- **Goal of the exercise**
Write out the lines exactly as they appear, beginning at the line that contains "Open 演算チャンネル math channels" and stopping after the line that contains "Click the plus Add".

- **Data to use**
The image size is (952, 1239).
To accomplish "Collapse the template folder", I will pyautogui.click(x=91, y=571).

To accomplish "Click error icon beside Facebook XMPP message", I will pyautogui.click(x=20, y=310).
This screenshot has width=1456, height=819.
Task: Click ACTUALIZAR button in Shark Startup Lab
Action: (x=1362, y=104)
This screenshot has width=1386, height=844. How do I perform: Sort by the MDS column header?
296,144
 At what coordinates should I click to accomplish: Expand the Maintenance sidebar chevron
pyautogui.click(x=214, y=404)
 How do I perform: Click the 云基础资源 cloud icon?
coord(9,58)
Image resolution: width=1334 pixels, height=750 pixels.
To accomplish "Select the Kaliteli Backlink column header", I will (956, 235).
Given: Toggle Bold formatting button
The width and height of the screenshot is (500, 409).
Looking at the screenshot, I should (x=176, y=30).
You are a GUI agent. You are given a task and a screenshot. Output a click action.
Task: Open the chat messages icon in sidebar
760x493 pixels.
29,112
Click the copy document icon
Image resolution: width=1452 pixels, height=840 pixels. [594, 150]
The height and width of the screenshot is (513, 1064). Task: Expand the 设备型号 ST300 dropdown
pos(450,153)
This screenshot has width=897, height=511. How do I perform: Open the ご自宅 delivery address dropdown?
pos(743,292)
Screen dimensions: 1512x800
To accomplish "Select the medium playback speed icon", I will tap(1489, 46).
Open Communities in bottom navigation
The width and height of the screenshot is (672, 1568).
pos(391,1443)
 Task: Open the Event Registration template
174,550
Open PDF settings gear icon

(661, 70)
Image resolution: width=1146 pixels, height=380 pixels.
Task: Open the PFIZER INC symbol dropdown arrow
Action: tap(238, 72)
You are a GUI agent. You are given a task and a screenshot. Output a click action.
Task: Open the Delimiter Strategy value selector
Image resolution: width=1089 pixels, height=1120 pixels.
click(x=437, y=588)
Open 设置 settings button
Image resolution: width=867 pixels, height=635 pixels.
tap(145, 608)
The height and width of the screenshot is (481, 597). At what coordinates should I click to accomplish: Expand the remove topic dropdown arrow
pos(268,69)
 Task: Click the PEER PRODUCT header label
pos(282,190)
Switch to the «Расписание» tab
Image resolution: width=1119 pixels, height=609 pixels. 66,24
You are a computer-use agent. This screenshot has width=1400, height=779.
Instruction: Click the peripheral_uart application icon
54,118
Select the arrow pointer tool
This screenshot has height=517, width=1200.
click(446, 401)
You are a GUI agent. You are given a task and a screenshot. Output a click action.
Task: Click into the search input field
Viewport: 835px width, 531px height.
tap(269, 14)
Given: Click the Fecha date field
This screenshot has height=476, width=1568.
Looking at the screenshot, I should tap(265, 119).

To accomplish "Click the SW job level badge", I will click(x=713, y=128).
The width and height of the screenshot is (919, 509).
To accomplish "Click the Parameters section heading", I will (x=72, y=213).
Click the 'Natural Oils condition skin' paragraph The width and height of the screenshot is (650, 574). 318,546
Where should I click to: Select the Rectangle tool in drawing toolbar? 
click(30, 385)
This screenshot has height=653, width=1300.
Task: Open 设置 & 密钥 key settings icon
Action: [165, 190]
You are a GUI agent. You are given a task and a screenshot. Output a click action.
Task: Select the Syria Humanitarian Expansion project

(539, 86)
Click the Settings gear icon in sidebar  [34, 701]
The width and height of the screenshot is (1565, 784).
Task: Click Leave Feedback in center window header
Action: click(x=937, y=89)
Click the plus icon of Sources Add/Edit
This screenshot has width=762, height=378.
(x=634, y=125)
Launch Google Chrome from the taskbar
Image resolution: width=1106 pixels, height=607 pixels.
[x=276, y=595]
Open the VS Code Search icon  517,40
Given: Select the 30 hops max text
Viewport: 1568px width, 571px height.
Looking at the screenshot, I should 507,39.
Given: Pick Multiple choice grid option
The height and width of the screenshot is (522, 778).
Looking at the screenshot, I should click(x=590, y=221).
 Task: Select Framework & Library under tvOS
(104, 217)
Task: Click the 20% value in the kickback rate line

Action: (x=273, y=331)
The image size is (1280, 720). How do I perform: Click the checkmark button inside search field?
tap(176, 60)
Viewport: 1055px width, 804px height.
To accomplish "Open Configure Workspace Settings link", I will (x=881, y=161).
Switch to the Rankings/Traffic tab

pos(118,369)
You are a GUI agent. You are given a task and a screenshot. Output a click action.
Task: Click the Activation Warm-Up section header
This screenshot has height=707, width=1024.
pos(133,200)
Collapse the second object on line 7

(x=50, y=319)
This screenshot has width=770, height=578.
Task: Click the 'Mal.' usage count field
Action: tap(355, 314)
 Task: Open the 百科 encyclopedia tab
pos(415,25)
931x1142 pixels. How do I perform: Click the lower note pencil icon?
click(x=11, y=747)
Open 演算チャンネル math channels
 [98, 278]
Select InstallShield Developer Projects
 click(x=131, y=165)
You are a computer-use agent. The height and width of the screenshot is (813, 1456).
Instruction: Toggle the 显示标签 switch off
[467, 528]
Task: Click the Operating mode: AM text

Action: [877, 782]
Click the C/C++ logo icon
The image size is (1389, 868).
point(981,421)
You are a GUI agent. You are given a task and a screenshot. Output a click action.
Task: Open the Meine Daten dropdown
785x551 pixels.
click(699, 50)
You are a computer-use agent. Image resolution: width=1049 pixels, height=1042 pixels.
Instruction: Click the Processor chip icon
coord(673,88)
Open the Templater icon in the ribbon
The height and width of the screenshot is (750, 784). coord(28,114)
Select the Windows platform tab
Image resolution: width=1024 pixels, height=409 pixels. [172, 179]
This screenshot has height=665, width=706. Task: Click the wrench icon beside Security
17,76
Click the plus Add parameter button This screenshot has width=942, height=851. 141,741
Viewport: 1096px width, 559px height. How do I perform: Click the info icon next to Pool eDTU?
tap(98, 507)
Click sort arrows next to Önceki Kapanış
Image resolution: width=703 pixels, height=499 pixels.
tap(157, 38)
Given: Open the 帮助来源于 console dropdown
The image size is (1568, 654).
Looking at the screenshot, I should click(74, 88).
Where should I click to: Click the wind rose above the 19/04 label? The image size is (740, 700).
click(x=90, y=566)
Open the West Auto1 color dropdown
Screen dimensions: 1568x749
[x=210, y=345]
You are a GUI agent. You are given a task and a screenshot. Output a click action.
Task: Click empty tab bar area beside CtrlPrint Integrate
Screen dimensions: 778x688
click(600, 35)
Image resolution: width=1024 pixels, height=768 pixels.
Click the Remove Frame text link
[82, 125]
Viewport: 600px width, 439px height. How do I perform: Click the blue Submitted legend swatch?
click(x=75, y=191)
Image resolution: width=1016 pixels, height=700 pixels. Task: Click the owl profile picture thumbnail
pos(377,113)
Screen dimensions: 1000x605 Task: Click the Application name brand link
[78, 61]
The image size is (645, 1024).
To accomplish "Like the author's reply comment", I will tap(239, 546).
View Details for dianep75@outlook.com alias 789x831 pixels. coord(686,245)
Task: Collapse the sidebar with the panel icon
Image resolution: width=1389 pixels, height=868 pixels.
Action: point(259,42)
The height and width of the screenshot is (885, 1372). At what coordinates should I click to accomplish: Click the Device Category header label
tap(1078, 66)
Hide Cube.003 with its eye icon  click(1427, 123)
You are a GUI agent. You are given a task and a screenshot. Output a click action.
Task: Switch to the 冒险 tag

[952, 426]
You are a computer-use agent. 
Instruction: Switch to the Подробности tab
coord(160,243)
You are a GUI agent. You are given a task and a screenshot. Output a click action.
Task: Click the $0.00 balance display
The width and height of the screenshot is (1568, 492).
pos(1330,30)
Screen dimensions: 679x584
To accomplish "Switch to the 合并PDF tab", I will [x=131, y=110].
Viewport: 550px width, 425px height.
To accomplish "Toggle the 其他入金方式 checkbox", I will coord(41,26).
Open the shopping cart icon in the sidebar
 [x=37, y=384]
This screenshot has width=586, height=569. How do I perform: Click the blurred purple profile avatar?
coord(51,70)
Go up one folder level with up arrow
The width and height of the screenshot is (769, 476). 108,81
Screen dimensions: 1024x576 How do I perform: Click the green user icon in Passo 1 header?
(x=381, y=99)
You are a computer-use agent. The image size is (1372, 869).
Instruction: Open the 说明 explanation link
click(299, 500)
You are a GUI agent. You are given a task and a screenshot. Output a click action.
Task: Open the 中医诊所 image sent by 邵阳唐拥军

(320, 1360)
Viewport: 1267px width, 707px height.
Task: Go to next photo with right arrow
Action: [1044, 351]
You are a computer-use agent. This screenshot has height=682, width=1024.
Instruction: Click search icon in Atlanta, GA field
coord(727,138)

- **Result of this exercise**
Open 演算チャンネル math channels
 [98, 278]
Select InstallShield Developer Projects
 click(x=131, y=165)
You are a computer-use agent. The height and width of the screenshot is (813, 1456).
Instruction: Toggle the 显示标签 switch off
[467, 528]
Task: Click the Operating mode: AM text

Action: [877, 782]
Click the C/C++ logo icon
The image size is (1389, 868).
point(981,421)
You are a GUI agent. You are given a task and a screenshot. Output a click action.
Task: Open the Meine Daten dropdown
785x551 pixels.
click(699, 50)
You are a computer-use agent. Image resolution: width=1049 pixels, height=1042 pixels.
Instruction: Click the Processor chip icon
coord(673,88)
Open the Templater icon in the ribbon
The height and width of the screenshot is (750, 784). coord(28,114)
Select the Windows platform tab
Image resolution: width=1024 pixels, height=409 pixels. [172, 179]
This screenshot has height=665, width=706. Task: Click the wrench icon beside Security
17,76
Click the plus Add parameter button This screenshot has width=942, height=851. 141,741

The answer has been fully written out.